Polls at the end of the campaign by and large yield the same figures of polls before the campaign started. The consistent results in surveys conducted by different analysts reinforce each other and the confidence that they are correct. Whether Robert Abela manages to increase the record gap over the PN that Joseph Muscat secured in 2017 remains perhaps the only open question.
What is hardly still debatable is that the party that formed a government found responsible for guaranteeing impunity for criminals to such an extent that the criminals thought they would get away with killing a journalist will be resoundingly confirmed in office. The prime minister caught profiting from a property swindle and using his big win to cover up for Russians lying to the government he runs will be resoundingly confirmed in office.
It’s tempting to sigh and grunt and say, ‘it’s all for nothing’. Depends on what you mean by “it”. If by it you mean the PN and its inability to dent Labour’s supremacy, you wouldn’t be too far wrong, except that you still need to keep things in perspective.
Just over two years ago the PN was polling below 20%, its worst approval ratings since they cleared the rubble from the ruins of the opera in Valletta. Having nearly digested itself in acid of its own making, the PN got over its indigestion quickly, produced an impressive, if perhaps excessive, electoral program and went through the unprecedented bother of working out how much it would cost.
They presented a cohort of new candidates, some of them distinctly appealing, shutting up the mantra that they’re a bunch of dinosaurs. And to the unholier than thou who accused the PN of being negative, the PN sent a stark response, striking the right balance between being critical of the government’s corruption and its failures and demonstrating the PN’s eligibility to be keen to do better.
The PN’s election campaign will not win PR or design awards, and it won’t be remembered for its glitziness generations from now. Its budget was modest, transparently so, and dwarfed by the belching behemoth of the Labour Party. But the PN’s campaign was effective. People still accusing the PN of internal divisions wilfully ignored the discipline in its presentation. People still accusing the PN of being vague on its own intentions are being stubborn rather than merely inobservant.
You can accuse the PN of flipflopping on hunting, passport selling, and reproductive rights. You can be unhappy with the offensive permanence of some of its candidates. You can be sceptical about how well the walls of the church will hold together once the election is over.
But you can’t say the PN has not put its best foot forward, overcome its eminently justified inferiority complex, and showed up on the appointed day presenting itself as an alternative.
The alternative will be rejected in favour of the Labour Party. I have argued on this blog in as much detail as I could put together reasons why the support enjoyed by Labour persists. I won’t repeat it all here because there’s another point I want to make.

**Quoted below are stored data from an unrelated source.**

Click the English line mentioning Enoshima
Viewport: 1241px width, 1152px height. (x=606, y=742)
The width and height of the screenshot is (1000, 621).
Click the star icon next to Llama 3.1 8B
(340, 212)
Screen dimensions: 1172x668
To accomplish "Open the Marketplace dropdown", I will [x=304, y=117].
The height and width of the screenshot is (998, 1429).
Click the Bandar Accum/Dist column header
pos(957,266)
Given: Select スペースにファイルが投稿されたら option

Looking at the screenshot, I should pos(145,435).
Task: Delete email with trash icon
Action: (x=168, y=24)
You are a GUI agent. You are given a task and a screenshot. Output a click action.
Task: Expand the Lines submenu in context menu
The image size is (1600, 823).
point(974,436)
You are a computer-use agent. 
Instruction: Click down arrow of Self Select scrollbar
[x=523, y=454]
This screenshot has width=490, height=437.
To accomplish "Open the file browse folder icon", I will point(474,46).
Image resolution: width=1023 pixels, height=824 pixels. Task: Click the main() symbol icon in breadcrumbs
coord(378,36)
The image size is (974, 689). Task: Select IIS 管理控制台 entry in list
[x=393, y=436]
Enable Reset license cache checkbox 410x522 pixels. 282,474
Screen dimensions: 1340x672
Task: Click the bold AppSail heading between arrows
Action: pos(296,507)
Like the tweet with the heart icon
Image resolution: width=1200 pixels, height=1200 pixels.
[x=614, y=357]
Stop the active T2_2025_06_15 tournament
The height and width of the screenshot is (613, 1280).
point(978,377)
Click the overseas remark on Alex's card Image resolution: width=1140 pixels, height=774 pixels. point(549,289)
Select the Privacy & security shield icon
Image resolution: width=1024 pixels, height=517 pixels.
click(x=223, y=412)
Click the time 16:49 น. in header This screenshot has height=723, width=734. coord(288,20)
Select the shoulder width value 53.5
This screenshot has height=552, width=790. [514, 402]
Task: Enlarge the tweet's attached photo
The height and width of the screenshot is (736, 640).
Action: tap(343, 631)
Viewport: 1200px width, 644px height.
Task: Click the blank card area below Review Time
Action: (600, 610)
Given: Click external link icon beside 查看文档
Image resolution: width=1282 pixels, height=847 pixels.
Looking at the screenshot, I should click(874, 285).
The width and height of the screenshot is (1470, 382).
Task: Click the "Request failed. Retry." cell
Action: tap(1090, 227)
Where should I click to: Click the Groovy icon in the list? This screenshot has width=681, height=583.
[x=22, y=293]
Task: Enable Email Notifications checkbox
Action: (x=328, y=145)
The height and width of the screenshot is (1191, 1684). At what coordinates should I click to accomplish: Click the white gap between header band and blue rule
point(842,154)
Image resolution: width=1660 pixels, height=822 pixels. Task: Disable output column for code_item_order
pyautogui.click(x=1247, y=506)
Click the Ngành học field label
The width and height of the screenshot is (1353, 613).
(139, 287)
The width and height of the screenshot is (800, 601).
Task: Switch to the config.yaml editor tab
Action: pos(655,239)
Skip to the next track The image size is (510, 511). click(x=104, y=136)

No matter how many elections they win, no matter how great the majority support they enjoy is, no matter how loud they holler, and how tough they bully, the job of keeping Labour’s excesses in check does not end.
The agenda on Monday morning remains as full as it is today.
Robert Abela must not be allowed to avoid questions about his financial affairs for ever. Angelo Gafà cannot postpone for ever on delivering prosecutions on crimes of corruption we’ve seen the evidence of for years. John Dalli’s prosecution needs concluding. Keith Schembri and Konrad Mizzi need to answer for the Panama Papers and for the Electrogas debacle. Joseph Muscat must answer for the hospitals swindle.
Yorgen Fenech and the stooges charged for killing Daphne must be tried and sentenced. All those involved in plots to kill Daphne who are still at large must be arrested, charged, and tried.
We need to continue pushing for reforms to restore our democratic institutions to approach what they are supposed to exist for. We need to campaign for a reform of Parliament, of the prosecution service, of the police, of the anti-corruption agencies. We need to re-examine the electoral system, public broadcasting, and civic education on democracies. Damn it, we need to insist on the reversal of the pathological mediocrity in the education we give our children and the yawning gaps in the education that we deprive them of.
We need to empower local authorities, academia, students, and civil society and restore plurality in a democracy that today is the exclusive function of the dialectic between the will of the prime minister and the sabotage of his internal political enemies.
I don’t want to sound like those politicians campaigning on the eve of the election like they’re standing on the brink of a new dawn when the sun can be expected to rise swiftly and never set. If you’re even vaguely familiar with this blog, you know just how sceptical I am with the downward spin of our democracy. You will understand that that just because I say we must fight for these things, does not in any way mean I fancy our chances of obtaining them.
I know that giving up brings about the only certain scenario, the irrevocable eternity of a one-party tyranny, a renunciation of even our most basic rights, and the abandonment of our children to their fate.
The fact of the matter is after Sunday’s result, the work just goes on. It must.
In the meantime, before Monday comes, you just have this one thing to do. If it makes sense to you to campaign for pluralism and democracy, or at least to support it in your own way, even if your way is just grunting privately as you scroll your thumb over your iPhone, and you still do that despite the absence of any promises of success, then surely it must make sense for you to vote this Saturday and to do so by voting in the most effective manner possible to dent Labour’s supremacy.
On Saturday, stop whining and go do it. With your eyes on Monday morning.